**WHAT TO WORK ON**
Lines to return, exactly: from the line with "Click the visitor" to the line with "Open a new browser tab" in the entries below, both included.

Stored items
───

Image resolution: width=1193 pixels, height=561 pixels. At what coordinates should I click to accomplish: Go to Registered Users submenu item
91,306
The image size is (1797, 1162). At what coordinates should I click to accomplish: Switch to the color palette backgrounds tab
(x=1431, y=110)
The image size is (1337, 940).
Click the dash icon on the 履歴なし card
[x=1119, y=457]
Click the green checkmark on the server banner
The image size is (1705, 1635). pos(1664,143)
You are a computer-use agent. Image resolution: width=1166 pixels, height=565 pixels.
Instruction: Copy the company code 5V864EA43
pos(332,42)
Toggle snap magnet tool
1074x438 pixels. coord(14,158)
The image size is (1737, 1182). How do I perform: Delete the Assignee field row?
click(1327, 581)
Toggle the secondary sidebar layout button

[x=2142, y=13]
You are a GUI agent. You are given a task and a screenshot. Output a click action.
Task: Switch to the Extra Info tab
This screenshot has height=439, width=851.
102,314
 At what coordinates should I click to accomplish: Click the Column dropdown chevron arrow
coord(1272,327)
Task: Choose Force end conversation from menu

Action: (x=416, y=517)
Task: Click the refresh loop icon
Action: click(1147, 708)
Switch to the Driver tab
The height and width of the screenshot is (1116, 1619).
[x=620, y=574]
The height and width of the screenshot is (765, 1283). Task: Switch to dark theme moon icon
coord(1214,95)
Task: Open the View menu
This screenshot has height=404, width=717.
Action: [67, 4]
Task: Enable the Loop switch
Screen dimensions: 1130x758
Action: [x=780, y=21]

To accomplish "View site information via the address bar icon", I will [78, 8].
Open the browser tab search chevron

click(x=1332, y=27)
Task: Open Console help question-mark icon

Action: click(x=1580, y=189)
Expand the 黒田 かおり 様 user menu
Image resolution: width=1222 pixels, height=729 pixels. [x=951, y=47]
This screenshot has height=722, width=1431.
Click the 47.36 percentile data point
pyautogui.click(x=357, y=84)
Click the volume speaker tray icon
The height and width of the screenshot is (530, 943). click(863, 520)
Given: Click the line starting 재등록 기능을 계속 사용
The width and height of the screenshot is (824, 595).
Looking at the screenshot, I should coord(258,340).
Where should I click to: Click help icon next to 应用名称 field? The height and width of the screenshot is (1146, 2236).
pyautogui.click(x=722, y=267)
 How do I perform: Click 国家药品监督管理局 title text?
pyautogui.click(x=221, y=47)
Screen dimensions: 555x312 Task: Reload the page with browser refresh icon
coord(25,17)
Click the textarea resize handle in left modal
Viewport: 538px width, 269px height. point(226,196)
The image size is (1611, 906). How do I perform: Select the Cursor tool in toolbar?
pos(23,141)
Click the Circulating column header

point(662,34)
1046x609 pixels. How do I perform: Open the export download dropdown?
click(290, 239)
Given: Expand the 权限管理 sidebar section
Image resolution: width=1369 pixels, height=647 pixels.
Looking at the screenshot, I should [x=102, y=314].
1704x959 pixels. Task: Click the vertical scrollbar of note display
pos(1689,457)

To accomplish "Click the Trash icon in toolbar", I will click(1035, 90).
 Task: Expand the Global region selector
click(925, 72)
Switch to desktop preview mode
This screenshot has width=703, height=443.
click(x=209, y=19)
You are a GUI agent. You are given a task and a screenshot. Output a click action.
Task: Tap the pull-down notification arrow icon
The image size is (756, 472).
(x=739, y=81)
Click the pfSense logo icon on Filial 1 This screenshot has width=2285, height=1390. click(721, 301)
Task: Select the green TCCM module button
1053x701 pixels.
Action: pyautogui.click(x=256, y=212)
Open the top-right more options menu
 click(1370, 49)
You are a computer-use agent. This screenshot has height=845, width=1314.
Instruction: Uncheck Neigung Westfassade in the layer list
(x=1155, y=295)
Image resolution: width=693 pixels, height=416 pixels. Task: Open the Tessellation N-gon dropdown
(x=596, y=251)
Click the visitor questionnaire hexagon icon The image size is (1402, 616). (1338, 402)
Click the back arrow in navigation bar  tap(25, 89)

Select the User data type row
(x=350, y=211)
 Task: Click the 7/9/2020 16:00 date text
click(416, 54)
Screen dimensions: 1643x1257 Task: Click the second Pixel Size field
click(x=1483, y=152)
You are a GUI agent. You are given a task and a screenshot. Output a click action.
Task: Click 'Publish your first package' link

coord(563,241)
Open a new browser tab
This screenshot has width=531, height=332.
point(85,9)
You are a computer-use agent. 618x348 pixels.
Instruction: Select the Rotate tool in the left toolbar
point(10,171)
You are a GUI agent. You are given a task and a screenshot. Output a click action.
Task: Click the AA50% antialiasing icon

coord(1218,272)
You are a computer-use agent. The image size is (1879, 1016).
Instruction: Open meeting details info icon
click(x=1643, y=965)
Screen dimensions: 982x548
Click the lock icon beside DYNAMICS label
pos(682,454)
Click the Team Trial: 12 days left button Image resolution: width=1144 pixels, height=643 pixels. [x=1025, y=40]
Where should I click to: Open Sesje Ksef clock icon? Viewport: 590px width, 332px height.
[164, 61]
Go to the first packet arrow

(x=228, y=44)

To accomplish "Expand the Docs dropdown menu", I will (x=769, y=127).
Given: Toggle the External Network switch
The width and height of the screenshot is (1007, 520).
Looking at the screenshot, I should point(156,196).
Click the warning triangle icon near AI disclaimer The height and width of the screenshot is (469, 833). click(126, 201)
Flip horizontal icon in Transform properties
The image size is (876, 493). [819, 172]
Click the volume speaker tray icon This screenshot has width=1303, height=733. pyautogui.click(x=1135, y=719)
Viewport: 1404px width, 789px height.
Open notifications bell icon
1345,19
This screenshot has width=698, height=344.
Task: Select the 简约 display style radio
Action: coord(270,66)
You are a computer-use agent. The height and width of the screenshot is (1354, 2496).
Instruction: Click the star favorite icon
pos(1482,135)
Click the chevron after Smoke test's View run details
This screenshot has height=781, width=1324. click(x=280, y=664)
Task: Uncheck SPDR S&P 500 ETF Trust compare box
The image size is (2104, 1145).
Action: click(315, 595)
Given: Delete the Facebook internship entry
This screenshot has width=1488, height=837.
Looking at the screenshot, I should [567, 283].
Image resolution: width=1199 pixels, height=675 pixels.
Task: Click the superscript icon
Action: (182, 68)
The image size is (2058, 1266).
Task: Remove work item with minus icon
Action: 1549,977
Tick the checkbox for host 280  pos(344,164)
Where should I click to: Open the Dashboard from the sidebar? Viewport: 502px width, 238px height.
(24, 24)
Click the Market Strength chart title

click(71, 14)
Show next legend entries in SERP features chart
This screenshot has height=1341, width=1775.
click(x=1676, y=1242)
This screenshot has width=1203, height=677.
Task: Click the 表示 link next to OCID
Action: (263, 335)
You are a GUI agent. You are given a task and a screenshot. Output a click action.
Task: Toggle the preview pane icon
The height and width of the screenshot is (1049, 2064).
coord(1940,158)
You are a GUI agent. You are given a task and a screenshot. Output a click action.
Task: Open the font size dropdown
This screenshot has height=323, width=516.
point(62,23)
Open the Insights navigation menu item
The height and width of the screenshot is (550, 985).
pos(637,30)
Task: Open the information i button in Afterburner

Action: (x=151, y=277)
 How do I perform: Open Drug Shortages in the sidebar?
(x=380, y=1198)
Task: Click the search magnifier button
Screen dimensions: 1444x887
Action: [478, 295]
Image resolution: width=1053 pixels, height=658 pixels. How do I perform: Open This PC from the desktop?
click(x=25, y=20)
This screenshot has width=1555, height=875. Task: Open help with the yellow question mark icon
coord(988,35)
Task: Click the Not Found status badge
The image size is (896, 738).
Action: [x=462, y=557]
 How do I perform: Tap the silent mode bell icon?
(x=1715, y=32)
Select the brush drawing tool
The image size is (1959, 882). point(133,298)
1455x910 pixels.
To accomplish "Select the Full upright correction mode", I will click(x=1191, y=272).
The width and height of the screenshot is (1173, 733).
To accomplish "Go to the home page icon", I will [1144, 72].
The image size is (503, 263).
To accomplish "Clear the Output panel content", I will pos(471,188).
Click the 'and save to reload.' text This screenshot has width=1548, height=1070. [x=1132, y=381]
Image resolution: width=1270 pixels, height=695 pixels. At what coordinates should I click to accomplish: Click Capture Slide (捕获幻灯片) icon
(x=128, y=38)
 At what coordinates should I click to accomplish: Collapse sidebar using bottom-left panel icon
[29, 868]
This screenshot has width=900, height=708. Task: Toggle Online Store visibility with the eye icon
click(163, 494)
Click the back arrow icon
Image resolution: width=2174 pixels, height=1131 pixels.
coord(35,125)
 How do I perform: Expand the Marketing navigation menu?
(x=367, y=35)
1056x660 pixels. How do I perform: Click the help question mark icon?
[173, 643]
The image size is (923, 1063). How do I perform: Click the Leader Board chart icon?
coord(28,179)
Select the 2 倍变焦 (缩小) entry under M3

───

**ANSWER BOX**
Click the visitor questionnaire hexagon icon The image size is (1402, 616). (1338, 402)
Click the back arrow in navigation bar  tap(25, 89)

Select the User data type row
(x=350, y=211)
 Task: Click the 7/9/2020 16:00 date text
click(416, 54)
Screen dimensions: 1643x1257 Task: Click the second Pixel Size field
click(x=1483, y=152)
You are a GUI agent. You are given a task and a screenshot. Output a click action.
Task: Click 'Publish your first package' link

coord(563,241)
Open a new browser tab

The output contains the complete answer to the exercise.